On December 15, 1954, the village's Board of Trustees approved a plan to construct the Lake Success Village Pool. A few weeks later, on January 12, 1955, village residents approved a $125,000 (1955 USD) bond to construct the facility.

In 2023, Hain Celestial Group, which had been headquartered in Lake Success for roughly a decade, moved to a new location outside of the village. The space was subsequently purchased by Northwell Health.

===Etymology===
The Village of Lake Success derives its name from a kettle lake of the same name which, according to village lore, had a Native American name of "Sucut."

==Geography==
According to the United States Census Bureau, the village has a total area of 1.9 sqmi, of which 1.9 sqmi is land and 0.04 sqmi, or 2.08%, is water.

The village borders the Little Neck neighborhood in the New York City borough of Queens – as well as the Nassau County communities of Manhasset, Manhasset Hills, North Hills, North New Hyde Park, Thomaston, and University Gardens.

===Drainage===
Lake Success is split between three minor drainage areas: Alley Creek (part of the Little Neck Bay Watershed), Hook Creek/Head of Harbor, and Manhasset Bay, and is located within the larger Long Island Sound/Atlantic Ocean Watershed.

===Topography===
According to the United States Environmental Protection Agency and the United States Geological Survey, the highest point in Lake Success is located at Great Neck South High School, at 259 ft, and the lowest point is located near Community Drive, which is between 40–50 ft.

==Economy==
Several companies have offices within Lake Success, including Broadridge Financial Solutions, which has its headquarters located within the village.
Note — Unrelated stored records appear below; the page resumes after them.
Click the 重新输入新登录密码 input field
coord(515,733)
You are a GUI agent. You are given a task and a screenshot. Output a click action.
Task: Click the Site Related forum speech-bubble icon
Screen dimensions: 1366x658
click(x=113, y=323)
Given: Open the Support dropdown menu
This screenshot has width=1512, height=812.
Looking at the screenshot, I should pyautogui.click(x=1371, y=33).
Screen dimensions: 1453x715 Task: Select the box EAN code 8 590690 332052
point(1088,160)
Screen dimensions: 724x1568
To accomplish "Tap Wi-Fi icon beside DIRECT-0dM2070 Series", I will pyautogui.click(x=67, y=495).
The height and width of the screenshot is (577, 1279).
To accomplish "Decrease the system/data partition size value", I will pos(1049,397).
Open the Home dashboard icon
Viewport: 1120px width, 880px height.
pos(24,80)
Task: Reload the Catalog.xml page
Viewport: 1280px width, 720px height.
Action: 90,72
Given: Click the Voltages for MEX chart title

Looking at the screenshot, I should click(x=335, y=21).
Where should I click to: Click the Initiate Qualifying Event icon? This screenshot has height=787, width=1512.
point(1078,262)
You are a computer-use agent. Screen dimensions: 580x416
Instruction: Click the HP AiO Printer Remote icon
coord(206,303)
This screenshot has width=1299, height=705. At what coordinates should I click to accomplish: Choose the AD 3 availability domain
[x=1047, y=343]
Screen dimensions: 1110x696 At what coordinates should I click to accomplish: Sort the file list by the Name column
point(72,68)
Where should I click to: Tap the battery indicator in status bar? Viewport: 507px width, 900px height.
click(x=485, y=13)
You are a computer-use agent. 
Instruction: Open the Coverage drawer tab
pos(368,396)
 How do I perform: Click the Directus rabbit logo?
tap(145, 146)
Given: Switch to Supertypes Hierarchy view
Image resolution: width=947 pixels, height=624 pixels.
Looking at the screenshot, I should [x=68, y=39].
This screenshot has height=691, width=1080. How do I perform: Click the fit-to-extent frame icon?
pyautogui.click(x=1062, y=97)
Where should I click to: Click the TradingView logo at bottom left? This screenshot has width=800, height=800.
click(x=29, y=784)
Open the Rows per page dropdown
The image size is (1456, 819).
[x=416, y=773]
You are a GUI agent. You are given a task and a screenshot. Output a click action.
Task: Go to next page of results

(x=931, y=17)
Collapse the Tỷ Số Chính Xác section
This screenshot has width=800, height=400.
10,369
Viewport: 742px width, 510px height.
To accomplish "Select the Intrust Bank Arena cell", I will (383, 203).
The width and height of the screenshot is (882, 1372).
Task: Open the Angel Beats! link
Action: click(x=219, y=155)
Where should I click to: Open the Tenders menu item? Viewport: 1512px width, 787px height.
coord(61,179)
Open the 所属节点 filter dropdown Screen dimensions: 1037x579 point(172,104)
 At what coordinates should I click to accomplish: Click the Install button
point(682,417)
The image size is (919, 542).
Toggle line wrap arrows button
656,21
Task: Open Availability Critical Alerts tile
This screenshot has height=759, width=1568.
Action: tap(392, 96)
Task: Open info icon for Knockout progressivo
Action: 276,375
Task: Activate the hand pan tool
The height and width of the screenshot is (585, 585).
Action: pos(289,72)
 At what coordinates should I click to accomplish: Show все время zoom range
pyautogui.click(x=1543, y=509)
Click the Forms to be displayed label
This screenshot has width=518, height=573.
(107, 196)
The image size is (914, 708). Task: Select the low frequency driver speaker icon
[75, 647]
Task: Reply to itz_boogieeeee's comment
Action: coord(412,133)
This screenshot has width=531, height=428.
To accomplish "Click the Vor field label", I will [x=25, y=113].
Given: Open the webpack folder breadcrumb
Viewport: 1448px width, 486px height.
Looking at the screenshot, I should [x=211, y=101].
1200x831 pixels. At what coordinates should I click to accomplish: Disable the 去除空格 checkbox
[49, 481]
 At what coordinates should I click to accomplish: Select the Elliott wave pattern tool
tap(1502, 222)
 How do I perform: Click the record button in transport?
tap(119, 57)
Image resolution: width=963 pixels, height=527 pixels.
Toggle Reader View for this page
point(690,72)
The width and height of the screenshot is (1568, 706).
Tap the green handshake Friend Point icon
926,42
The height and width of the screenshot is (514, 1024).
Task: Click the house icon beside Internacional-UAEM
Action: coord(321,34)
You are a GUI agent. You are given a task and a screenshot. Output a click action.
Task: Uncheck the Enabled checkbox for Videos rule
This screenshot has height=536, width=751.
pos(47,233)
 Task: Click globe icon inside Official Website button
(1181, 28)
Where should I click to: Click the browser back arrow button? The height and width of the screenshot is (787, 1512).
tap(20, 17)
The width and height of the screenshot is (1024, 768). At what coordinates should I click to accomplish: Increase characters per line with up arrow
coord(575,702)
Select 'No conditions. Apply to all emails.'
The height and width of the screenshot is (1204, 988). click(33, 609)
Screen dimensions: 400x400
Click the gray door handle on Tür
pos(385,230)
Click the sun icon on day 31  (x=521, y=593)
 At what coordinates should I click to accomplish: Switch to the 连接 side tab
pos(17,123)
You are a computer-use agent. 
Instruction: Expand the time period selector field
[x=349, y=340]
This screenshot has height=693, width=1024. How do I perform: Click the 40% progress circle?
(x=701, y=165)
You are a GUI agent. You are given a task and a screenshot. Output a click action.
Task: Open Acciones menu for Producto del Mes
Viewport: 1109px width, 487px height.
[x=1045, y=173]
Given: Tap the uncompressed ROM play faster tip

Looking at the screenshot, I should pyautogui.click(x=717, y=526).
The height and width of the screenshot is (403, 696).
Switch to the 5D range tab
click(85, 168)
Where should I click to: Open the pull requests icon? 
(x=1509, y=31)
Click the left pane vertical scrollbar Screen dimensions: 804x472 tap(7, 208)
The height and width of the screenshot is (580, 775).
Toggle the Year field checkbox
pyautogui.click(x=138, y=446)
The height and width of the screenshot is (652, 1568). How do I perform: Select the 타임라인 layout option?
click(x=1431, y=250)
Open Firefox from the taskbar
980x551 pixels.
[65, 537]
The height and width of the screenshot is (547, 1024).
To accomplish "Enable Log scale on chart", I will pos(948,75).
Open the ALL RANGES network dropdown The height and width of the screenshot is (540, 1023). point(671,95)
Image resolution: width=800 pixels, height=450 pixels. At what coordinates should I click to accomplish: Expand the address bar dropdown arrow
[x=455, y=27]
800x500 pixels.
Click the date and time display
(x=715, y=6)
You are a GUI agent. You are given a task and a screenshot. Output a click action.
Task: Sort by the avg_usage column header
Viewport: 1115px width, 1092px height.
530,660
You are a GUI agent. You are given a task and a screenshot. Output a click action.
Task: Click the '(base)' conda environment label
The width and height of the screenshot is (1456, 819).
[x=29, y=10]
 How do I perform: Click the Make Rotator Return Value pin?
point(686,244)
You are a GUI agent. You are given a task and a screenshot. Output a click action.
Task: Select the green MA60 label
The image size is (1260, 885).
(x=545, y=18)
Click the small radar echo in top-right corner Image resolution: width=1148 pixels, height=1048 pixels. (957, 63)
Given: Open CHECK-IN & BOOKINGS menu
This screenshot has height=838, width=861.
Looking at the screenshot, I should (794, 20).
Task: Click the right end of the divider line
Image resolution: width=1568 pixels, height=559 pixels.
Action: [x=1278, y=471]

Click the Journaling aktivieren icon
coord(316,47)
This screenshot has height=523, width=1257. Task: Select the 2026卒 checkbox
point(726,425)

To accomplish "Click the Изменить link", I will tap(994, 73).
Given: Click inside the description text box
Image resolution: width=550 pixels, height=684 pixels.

Additionally, Lake Success served as the home of Canon USA's corporate headquarters until relocating to Melville in neighboring Suffolk County in the early 2010s.

==Demographics==

Historical population
| Census | Pop. | Note | %± |
| 1930 | 295 |  | — |
| 1940 | 203 |  | −31.2% |
| 1950 | 1,264 |  | 522.7% |
| 1960 | 2,954 |  | 133.7% |
| 1970 | 3,254 |  | 10.2% |
| 1980 | 2,396 |  | −26.4% |
| 1990 | 2,484 |  | 3.7% |
| 2000 | 2,797 |  | 12.6% |
| 2010 | 2,934 |  | 4.9% |
| 2020 | 2,828 |  | −3.6% |
U.S. Decennial Census

===Racial and ethnic composition===

Lake Success village, New York – Racial and ethnic composition Note: the US Census treats Hispanic/Latino as an ethnic category. This table excludes Latinos from the racial categories and assigns them to a separate category. Hispanics/Latinos may be of any race.
| Race / Ethnicity (NH = Non-Hispanic) | Pop 2000 | Pop 2010 | Pop 2020 | % 2000 | % 2010 | % 2020 |
|---|---|---|---|---|---|---|
| White alone (NH) | 2,179 | 1,920 | 1,039 | 77.90% | 65.44% | 36.74% |
| Black or African American alone (NH) | 131 | 96 | 12 | 4.68% | 3.27% | 0.42% |
| Native American or Alaska Native alone (NH) | 0 | 2 | 1 | 0.00% | 0.07% | 0.04% |
| Asian alone (NH) | 424 | 791 | 1,587 | 15.16% | 26.96% | 56.12% |
| Native Hawaiian or Pacific Islander alone (NH) | 1 | 0 | 0 | 0.04% | 0.00% | 0.00% |
| Other race alone (NH) | 6 | 12 | 19 | 0.21% | 0.41% | 0.67% |
| Mixed race or Multiracial (NH) | 23 | 32 | 67 | 0.82% | 1.09% | 2.37% |
| Hispanic or Latino (any race) | 33 | 81 | 103 | 1.18% | 2.76% | 3.64% |
| Total | 2,797 | 2,934 | 2,828 | 100.00% | 100.00% | 100.00% |

===2020 census===
As of the 2020 census, Lake Success had a population of 2,828. The median age was 45.8 years. 24.9% of residents were under the age of 18 and 21.4% were 65 years of age or older. For every 100 females there were 91.2 males, and for every 100 females age 18 and over there were 85.3 males.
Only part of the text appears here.